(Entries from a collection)
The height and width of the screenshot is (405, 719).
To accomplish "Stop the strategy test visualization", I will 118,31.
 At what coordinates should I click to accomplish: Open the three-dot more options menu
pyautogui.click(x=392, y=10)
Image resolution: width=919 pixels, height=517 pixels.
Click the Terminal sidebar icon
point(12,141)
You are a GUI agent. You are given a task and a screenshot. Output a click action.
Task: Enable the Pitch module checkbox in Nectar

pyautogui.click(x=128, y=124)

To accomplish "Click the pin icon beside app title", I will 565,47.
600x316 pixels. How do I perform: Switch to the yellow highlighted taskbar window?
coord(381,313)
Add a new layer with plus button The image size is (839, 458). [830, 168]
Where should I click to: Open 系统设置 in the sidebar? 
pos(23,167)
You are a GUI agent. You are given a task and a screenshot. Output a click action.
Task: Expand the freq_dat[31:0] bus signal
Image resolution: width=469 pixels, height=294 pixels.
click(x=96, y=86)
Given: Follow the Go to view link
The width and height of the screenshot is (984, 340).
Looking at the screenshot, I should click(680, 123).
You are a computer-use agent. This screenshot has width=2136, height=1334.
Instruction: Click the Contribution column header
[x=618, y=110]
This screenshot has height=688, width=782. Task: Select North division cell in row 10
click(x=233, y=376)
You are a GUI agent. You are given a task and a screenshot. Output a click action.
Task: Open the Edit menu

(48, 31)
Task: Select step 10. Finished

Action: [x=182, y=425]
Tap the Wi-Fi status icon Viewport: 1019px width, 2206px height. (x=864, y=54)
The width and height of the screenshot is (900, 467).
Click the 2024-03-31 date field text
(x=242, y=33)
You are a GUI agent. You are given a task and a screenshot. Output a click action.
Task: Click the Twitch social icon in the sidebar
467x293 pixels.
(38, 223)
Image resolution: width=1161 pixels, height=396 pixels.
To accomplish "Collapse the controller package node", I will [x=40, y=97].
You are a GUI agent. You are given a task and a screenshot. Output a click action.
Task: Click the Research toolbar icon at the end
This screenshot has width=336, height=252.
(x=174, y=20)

• [PROMPT]:
Starting with the first line of the entries and going on through the line with "pos(23,167)", write out every line again, requests included, and scale each coordinate in the answers by 0.65, rounding to whole numbers with halves rounded up. Leave every other number as it is, and give only these lines.

• [RESPONSE TO THE TASK]:
The height and width of the screenshot is (405, 719).
To accomplish "Stop the strategy test visualization", I will 77,20.
 At what coordinates should I click to accomplish: Open the three-dot more options menu
pyautogui.click(x=255, y=7)
Image resolution: width=919 pixels, height=517 pixels.
Click the Terminal sidebar icon
point(8,92)
You are a GUI agent. You are given a task and a screenshot. Output a click action.
Task: Enable the Pitch module checkbox in Nectar

pyautogui.click(x=83, y=81)

To accomplish "Click the pin icon beside app title", I will 367,31.
600x316 pixels. How do I perform: Switch to the yellow highlighted taskbar window?
coord(248,203)
Add a new layer with plus button The image size is (839, 458). [540, 109]
Where should I click to: Open 系统设置 in the sidebar? 
pos(15,109)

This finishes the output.